We have done a 6-month homework trial. So as soon as they heard that we are launching, they are very excited. And we have also made dealers in the market. We will start in the first phase in Punjab and UP. And we are also bringing our own Shilajit, our own kidney detox product, liver detox product. I am coming to the market with about 12 products.
And in which there are 6 clinical trial products and 6 general products. But they will also be approved by Ayush. And I hope that in the next 1-2 years, within 2 years, I will reach number 2, number 3 in medicine business in India. In the Ayurveda medicine business?
In the Ayurveda medicine business, whether it is Dabur, Vaidyanath, Patanjali or Zandu, I will go above those categories. Because my products have not been thought of or made by anyone else in the market. I have developed such products from my experience that the common man has no solution in the market. Like now you have kidney stone, what will you do? You will go to allopathy.
But you know that there is a product called Kidney Shuddhi. So you will buy it from the market yourself.
Right. I always called you a rocket. You are a proper rocket. Manish Ji keep going. We will be with you.
The next question comes from Akshay from CD Integrated Services Limited. Please go ahead.
Sir, we have included international sales in our FY26 guidance of around INR650-INR700 crores.
Yes, we have included international sales. But we have not included OTC sales in it. So we will get extra OTC sales.
The next question comes from Nitin Gupta, an Individual Investor.
I have been watching and listening to your interviews for the last couple of times. I like your plans and expansions. I have a small question. The rest of the questions have been answered. To fund those expansions, do you have any plan to raise funds in the future? Or everything can be funded by internal approvals?
Sir, everything will be done by internal approvals.
So there is no need for extra funds in the foreseeable future?
Sir, if there is a need for funds. If my tie-up is final. If our company needs factory plus product.
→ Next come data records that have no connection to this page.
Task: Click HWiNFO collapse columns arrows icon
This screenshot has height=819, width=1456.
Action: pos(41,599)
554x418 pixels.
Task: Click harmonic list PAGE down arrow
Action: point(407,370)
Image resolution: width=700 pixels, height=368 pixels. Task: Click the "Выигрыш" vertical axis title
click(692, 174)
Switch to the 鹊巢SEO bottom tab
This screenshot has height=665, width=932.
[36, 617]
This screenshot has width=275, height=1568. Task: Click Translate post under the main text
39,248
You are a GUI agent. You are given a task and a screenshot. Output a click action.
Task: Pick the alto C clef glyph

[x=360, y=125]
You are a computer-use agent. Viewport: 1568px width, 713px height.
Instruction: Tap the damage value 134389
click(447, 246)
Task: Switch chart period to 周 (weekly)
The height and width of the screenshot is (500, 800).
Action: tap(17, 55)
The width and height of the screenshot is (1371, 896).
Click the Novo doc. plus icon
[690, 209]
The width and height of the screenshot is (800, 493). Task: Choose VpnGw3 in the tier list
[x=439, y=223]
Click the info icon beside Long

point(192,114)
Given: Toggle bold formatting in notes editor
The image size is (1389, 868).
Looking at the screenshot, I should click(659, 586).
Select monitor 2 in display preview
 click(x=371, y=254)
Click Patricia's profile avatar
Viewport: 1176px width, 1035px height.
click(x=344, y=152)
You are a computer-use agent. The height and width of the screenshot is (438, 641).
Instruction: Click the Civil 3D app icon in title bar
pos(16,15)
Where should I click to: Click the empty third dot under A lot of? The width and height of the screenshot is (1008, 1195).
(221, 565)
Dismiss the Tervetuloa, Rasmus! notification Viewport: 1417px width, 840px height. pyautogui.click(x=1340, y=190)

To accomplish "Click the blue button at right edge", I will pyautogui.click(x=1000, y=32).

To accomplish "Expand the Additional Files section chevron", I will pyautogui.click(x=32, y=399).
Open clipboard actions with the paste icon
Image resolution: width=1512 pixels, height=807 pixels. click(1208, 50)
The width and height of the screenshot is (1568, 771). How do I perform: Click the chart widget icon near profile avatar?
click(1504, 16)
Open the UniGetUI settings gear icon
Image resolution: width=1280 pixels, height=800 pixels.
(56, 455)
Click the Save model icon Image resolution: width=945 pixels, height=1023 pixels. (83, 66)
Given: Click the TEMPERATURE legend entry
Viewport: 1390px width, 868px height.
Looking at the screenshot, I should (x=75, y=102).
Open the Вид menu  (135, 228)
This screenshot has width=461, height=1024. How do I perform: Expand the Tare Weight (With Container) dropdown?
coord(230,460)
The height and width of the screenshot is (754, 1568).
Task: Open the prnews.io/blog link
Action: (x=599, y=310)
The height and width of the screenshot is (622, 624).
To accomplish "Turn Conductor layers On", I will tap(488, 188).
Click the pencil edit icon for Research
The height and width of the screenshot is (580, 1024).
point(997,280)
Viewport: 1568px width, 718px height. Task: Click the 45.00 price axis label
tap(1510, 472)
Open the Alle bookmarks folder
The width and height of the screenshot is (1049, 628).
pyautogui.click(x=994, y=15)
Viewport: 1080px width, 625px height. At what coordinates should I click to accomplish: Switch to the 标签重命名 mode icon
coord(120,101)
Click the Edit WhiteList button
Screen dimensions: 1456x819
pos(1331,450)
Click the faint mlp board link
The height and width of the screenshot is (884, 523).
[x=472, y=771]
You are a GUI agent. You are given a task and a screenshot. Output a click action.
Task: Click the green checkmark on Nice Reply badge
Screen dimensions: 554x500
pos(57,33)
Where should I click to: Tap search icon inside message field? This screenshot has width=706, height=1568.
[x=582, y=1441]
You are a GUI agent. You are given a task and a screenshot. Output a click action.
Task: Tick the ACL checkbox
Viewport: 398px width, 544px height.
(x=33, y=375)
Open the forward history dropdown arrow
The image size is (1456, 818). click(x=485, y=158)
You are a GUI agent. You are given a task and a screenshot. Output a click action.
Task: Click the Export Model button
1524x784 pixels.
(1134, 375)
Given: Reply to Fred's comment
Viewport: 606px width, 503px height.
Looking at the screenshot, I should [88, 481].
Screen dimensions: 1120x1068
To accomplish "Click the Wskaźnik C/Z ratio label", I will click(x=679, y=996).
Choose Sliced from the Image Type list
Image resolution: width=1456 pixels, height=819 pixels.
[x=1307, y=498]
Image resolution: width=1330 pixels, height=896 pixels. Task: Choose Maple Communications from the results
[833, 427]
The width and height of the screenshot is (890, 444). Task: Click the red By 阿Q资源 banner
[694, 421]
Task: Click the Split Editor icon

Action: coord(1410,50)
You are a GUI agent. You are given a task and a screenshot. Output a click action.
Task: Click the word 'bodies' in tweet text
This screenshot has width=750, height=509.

Then we will require funds. Otherwise, we will do it internally.
As there are no further questions from the participants. I now hand the conference over to the management for closing comments. Manish sir, you can give the closing remarks if there are any.
Thank you to everyone. Thank you very much. To keep our enthusiasm high. And we assure you. That in India, with Ayurveda and naturopathy. Our mission is to become the biggest and most helpful company in India. We will continue on that mission. Thank you to everyone. Thank you.
Thank you. On behalf of Jeena Sikho Lifecare Limited. That concludes this conference. Thank you for joining us. And you may now disconnect your lines.